» **What needs to be done**
Every line of the material that mentions the word "will" should be copied out.

» **Provided data**
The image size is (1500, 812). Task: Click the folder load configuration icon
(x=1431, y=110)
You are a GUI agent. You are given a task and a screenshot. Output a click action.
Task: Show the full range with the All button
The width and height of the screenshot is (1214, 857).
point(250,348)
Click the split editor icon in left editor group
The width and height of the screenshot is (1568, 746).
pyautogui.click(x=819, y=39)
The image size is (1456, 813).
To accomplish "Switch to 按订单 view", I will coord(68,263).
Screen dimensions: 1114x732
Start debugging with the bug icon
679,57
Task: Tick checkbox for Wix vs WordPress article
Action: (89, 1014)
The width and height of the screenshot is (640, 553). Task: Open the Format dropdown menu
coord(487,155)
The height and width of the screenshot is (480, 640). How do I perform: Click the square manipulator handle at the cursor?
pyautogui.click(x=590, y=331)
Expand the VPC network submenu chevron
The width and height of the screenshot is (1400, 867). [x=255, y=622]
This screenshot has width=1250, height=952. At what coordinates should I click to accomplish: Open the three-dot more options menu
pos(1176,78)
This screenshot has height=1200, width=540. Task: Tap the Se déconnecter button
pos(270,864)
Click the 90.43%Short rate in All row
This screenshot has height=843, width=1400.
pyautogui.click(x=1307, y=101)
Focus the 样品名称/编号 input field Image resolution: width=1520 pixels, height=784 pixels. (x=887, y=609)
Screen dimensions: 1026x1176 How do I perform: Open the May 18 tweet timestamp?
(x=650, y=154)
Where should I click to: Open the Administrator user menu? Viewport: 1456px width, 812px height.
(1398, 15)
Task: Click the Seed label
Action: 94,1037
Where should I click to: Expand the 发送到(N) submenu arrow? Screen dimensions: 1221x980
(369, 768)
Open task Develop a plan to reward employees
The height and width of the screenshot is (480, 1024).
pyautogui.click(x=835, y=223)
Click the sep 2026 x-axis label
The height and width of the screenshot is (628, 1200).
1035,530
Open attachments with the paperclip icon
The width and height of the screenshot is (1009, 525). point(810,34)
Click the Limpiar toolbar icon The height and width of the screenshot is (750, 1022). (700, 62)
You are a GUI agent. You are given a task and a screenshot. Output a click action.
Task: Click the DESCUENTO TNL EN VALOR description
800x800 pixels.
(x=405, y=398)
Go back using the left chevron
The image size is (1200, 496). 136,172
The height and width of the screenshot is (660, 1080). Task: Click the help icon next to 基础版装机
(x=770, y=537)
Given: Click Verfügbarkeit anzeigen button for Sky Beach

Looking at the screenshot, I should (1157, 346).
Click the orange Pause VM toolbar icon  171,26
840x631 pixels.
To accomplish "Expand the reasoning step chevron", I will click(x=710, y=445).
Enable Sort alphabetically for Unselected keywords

» **Solved problem**
To accomplish "Switch to 按订单 view", I will coord(68,263).
To accomplish "Expand the reasoning step chevron", I will click(x=710, y=445).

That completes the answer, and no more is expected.